Younger lower-middles and upper-workings may have less fussy tastes - their 'living rooms' are often uncluttered to the point of dentist's-waiting-room bleakness (perhaps aspiring to, but never approaching, stylish minimalism). They will compensate for this lack of visual interest with an even bigger wide-screen television, which they call the TV or telly and which is always the focal point of the room (and, incidentally, currently shows at least six programmes every week about homes and home-improvement) and a high-tech 'music centre' with big speakers. Many upper-middle homes also have big televisions and stereos, but they are usually hidden in another sitting room, sometimes called the 'back room' or 'family room' (not 'music room': when upper-middles say 'music room', they mean the one with the piano in it, not the stereo).
Coasters (little mats for putting drinks on to stop them damaging the tables) are another useful class-indicator: you are unlikely to find these in upper-middle or upper-class houses, nor will you often see them in lower-working-class homes.
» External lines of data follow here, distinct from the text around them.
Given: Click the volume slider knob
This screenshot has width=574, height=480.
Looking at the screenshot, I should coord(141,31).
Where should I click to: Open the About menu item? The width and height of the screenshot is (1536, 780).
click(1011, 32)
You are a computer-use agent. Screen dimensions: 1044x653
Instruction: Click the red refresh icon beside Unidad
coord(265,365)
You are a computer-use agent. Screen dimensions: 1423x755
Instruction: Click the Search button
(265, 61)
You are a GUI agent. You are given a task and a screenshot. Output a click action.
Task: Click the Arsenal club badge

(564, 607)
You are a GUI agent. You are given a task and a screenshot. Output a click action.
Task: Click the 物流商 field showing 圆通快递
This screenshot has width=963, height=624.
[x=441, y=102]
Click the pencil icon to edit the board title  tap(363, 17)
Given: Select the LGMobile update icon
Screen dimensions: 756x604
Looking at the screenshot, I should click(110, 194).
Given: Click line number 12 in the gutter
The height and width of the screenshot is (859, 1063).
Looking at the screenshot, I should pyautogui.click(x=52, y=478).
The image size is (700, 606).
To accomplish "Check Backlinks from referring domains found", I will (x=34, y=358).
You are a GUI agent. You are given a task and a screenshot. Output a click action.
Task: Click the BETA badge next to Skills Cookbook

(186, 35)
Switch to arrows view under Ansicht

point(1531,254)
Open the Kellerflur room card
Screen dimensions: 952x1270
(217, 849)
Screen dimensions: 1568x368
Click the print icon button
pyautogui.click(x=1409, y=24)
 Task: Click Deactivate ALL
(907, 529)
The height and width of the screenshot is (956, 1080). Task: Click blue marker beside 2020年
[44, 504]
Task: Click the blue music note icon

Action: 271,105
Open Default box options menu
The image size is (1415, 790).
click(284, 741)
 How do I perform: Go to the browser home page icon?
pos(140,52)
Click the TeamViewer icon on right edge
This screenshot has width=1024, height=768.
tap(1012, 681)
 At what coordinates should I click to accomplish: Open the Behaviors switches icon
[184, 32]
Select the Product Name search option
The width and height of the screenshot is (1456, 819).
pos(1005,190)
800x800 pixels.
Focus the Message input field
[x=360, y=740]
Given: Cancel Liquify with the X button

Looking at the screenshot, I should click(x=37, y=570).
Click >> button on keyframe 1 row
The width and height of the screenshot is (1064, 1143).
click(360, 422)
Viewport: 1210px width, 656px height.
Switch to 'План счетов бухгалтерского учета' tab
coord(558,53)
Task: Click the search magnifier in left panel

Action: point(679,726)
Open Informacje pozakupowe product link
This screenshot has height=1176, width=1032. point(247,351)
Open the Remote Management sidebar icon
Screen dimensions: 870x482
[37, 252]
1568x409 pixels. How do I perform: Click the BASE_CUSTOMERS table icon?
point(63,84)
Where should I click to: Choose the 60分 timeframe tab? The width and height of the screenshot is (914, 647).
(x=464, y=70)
Coasters are the preserve of the middle-middle, lower-middle and upper-working classes - or rather, more specifically, those among the upper-workings who aspire to middle-class status.
Matching and Newness Rules
The lower-middle and working-class lavatories, which they call toilets, may have matching coloured loos and basins, which they call bathroom suites, and even matching coloured loo paper. Those of the upper-middles and above will almost always be plain white, although you will sometimes see a wooden loo seat.
At the highest and lowest ends of the scale (upper-middle and above, lower-working and below) you will find old, threadbare and mismatched furniture, while the classes in between favour brand-new 'suites' of matching 'settees' and armchairs, 'sets' of matching dining tables and chairs, and yet more 'suites' of bedroom furniture with matching bedspreads, cushions and curtains. (These carefully co-ordinated furnishings may involve cottagey-chintzy flowers, Conran-Ikea 'simplicity', or television-inspired 'themes' but the principle is the same.) The upper echelons, proud of their eclectic antiques, sneer at matching 'suites'; the lower echelons, ashamed of their ill-assorted cast-offs, aspire to them.
In fact, an English person's social class can be gauged immediately from his or her attitude to expensive brand-new furniture: if you think it is 'posh', you are no higher than middle-middle at best; if you think it is 'naff', you are upper-middle or above. An upper-class Tory MP once sneered at fellow Tory Michael Heseltine by remarking that Heseltine had 'had to buy all his own furniture' - the put-down implication being that only nouveaux have to buy their furniture: genuinely upper-class furniture is inherited.
The Brag-wall Rule
Another helpful class-indicator is the siting of what Americans would call your 'brag wall'. In which room of your house do you display prestigious awards you have won, or photographs of yourself shaking hands with famous people? If you are middle-middle or below, these items will be proudly on show in your sitting room or entrance hall or some other very prominent place. For the upper-middles and above, however, the only acceptable place to exhibit such things is the downstairs loo.
This trick is 'smart' in both senses of the word (posh and clever): visitors are highly likely to use the downstairs loo at some point, and to be impressed by your achievements, but by displaying them in the loo you are making a joke out of them (taking the piss, even) and thus cannot be accused of either boasting or taking yourself too seriously.
The Satellite-dish Rule
From the outside of an English house, even if you are not familiar with the class-semiotics of plants and flowers, which I will come to later, you can make a quick broad-brush class assessment based on the presence (lower class) or absence (higher class) of a satellite dish. This is not an infallible indicator - although many people classify entire neighbourhoods by counting satellite dishes - but a house with a satellite dish can be classified at the lower end of the social scale until proven otherwise by the presence of unequivocal upper-middle or upper-class features.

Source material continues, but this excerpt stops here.